Answer these from the article on moth pollination:
(a) How many sites did the researchers study, and in which region and month?
(b) What percentage of insect visits to bramble flowers did moths make?
(c) What position does Dr Max Anderson hold at Butterfly Conservation?

Source extract =>
######

WE SHOULD be thankful for moths, because they carry out vital work on the night shift.

We are all aware that bees are important pollinators of plants and food crops. We see busy bees during daylight hours, and so appreciate their hard work, but moths are more efficient pollinators at night.

Researchers from the University of Sussex have found that, while day-flying insects have more time available to transfer pollen, moths make an important contribution during the hours of darkness.

Studying 10 sites in the South East of England throughout July 2021, the researchers found that 83% of insect visits to bramble flowers were made during the day. The moths made fewer visits to the flowers during the shorter summer nights, notching up only 15% of the total, but pollinated the flowers more quickly.

The researchers used camera traps to monitor the numbers of insects visiting bramble flowers, and worked out how quickly pollen was deposited at different times of day by preventing insects from visiting some flowers but not others.

Fiona Mathews, professor of environmental biology at the university and co-author of this research, revealed: “Bees are undoubtedly important, but our work has shown that moths pollinate flowers at a faster rate than day-flying insects.

“Sadly, many moths are in serious decline in Britain, affecting not just pollination but also food supplies for many other species ranging from bats to birds.

“Our work shows that simple steps, such as allowing patches of bramble to flower, can provide important food sources for moths, and we will be rewarded with a crop of blackberries.”

Dr Max Anderson, South West landscape officer for the charity Butterfly Conservation, was a PhD student working alongside Prof Mathews on the paper. “Moths are important pollinators, and they are greatly under-appreciated and under-studied,” he said.

“The majority of pollination research tends to focus on day-flying insects, with little understanding of what happens at night.

######

Supplied material =>
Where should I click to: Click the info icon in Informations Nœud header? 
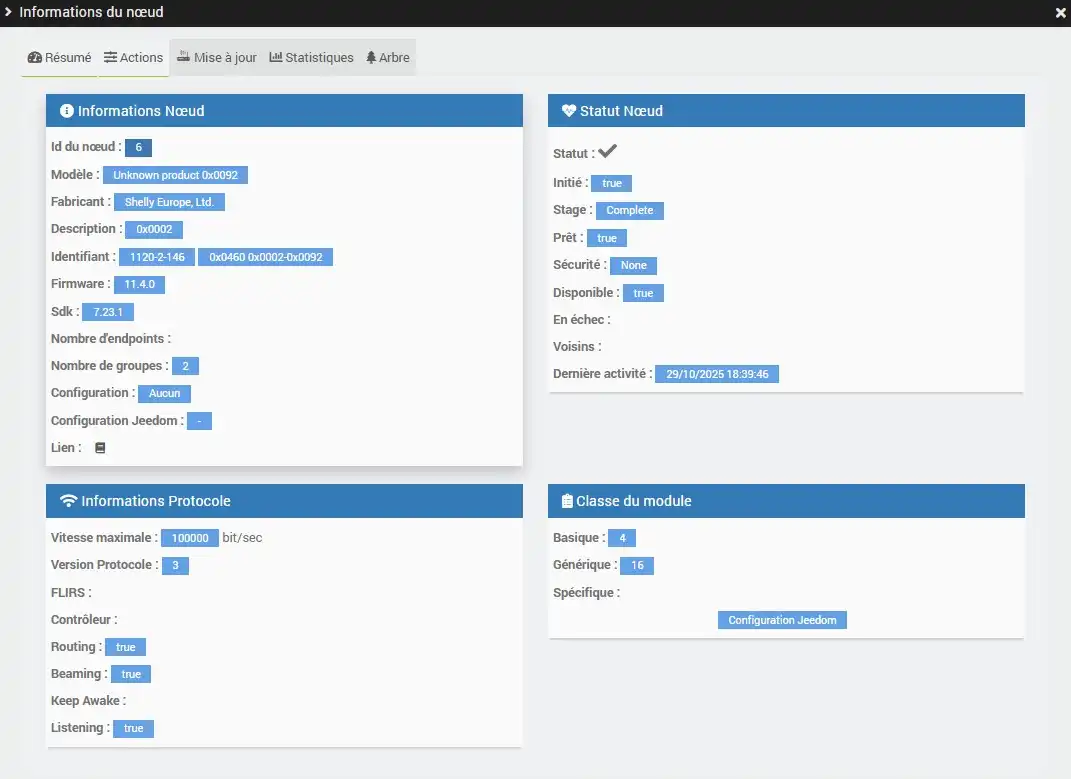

######

Exercise result =>
(a) 10 sites in the South East of England, throughout July 2021.
(b) 15%.
(c) South West landscape officer.